(RECORDS FOR THE TASK Opens)

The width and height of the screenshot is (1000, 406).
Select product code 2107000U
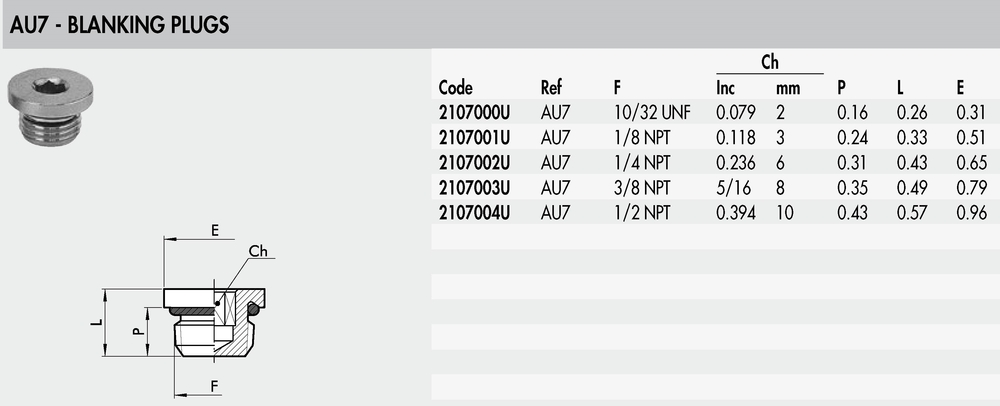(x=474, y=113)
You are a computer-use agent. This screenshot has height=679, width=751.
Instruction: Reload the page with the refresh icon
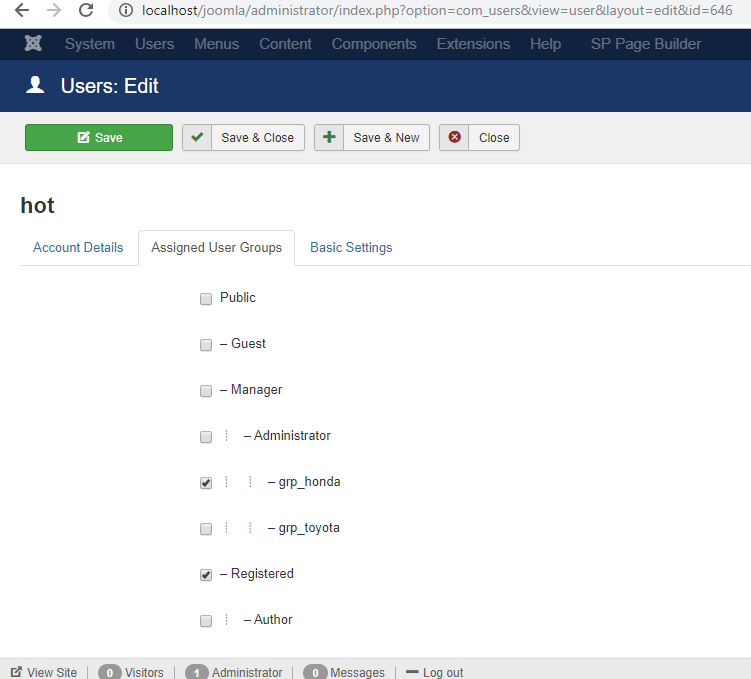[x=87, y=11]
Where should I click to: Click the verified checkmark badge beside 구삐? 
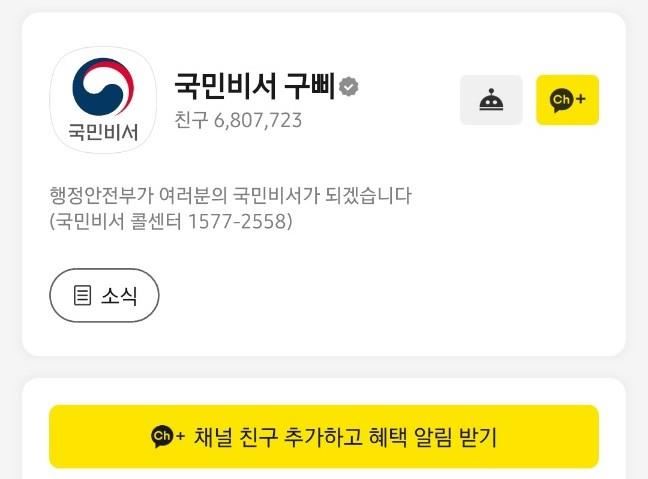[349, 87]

(RECORDS FOR THE TASK Closes)

*ACTIVITY:* Produce an exact copy of only those lines that run from the line with "Instruction: Reload the" to the final line of the records, including both; exclude images.

*RESULT FOR THIS TASK:*
Instruction: Reload the page with the refresh icon
[x=87, y=11]
Where should I click to: Click the verified checkmark badge beside 구삐? 
[349, 87]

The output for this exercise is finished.